DATASET CONTENT:
····················

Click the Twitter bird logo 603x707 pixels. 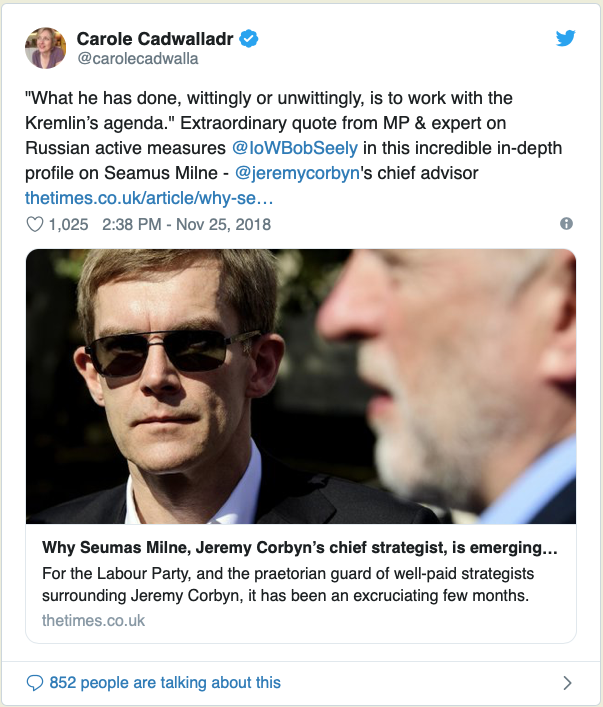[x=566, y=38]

····················

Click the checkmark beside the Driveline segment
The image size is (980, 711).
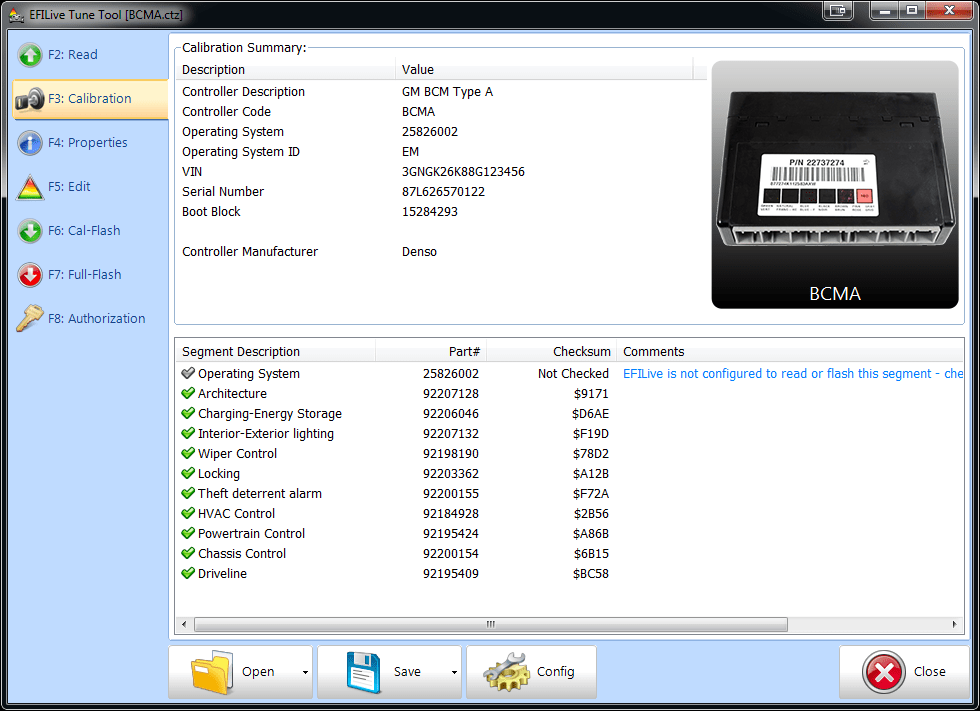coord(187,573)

····················

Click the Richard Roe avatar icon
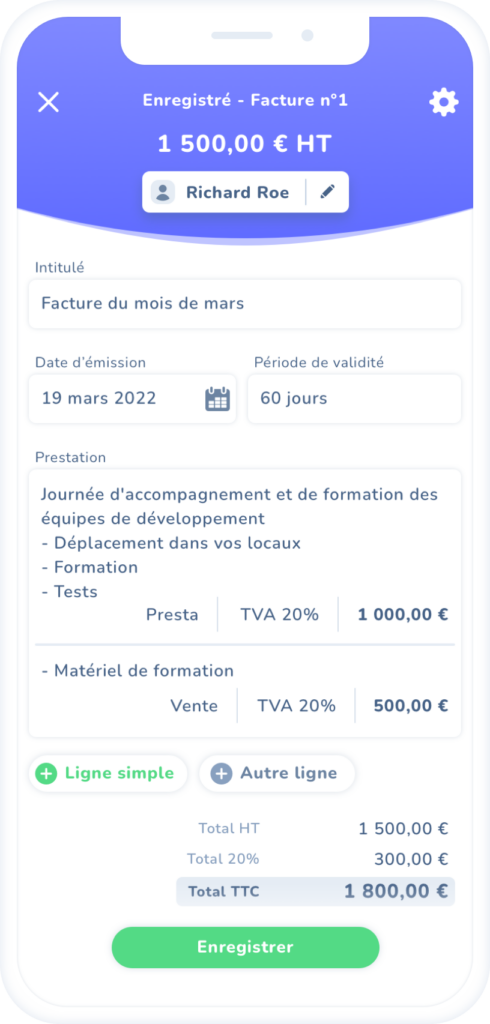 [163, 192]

····················

TASK PROMPT:
Swap "segment" for "section" and write out the lines from the line with "Click the checkmark" to the line with "coord(187,573)", leaving everything else unchanged. Give only those lines, and omit the pictures.

RESULT:
Click the checkmark beside the Driveline section
The image size is (980, 711).
coord(187,573)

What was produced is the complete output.